When it came to television, nobody had a clue how it should be work. It was a new medium with no proven track record, no research, and no guidelines. Advertisers, who were very satisfied with their place in radio, baulked at venturing into television.
The only other people left who had the knowledge and money to enter this new medium were the radio broadcasters themselves (broadcasters such as NBC and ABC).

It was now up to the broadcasters to convince advertisers to join them, and that’s what they tried to do for the majority of 1939 – 1941. Many advertisers were curious, but still feared the uncertainty.

Then America entered the war… their society slowed to halt as all efforts were focused on helping the war.

Post-World War 2 saw a shift in ideology. Advertisers were asked to do their part help increase consumption. Without a doubt, this helped convince advertisers that they should try television as a new means of advertising.
Moreover, NBC announced in 1944 that their television network would function exactly as their radio network (sponsorship of programs).
The message was clear; Television can offer advertisers all the advantages they had heard about, and at the same time it is as reliable as radio.

It worked! More advertisers moved into television, and the medium prospered.

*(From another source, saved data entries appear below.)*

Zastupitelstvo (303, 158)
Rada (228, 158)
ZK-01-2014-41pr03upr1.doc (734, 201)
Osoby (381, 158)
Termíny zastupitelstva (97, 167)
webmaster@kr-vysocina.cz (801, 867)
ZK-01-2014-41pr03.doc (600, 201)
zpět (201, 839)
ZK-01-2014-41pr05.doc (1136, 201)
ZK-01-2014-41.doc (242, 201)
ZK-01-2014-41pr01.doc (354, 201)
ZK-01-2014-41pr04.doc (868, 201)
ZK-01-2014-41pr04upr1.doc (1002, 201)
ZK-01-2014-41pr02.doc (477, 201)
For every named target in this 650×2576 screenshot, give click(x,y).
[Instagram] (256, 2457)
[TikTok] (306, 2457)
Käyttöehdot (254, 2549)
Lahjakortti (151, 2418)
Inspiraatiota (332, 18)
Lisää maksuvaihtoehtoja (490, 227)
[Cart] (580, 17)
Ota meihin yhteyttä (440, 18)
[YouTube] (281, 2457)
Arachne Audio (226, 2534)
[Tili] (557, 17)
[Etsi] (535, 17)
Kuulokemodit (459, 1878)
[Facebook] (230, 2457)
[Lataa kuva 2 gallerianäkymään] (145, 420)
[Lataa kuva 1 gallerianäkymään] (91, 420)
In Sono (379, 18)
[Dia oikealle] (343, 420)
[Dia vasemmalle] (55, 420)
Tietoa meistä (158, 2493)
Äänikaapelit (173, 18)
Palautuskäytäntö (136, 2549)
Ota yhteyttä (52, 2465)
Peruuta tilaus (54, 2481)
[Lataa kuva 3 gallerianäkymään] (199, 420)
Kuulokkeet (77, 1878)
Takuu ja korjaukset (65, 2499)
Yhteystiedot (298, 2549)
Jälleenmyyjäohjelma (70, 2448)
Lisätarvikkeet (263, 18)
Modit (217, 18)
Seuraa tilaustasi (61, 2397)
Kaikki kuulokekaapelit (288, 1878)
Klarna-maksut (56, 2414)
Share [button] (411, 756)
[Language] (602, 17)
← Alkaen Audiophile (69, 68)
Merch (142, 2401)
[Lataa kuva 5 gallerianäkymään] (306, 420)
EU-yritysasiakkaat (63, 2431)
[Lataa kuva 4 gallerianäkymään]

It is no wonder then that the techniques of radio advertising such as the jingle can be found in television.
Early television was run by radio men, working within the same system.

Further Reading:
Schwoch, J. (1990) ‘Selling the sight/site of sound: Broadcast advertising and the transition from radio to television’ in Cinema Journal, Vol. 30, No. 1 (Autumn, 1990), Pg. 55-66.
Taylor, T. D. (2003) ‘Music and advertising in early radio’ in ECHO, Vol. 5, Issue 2 (Fall 2003).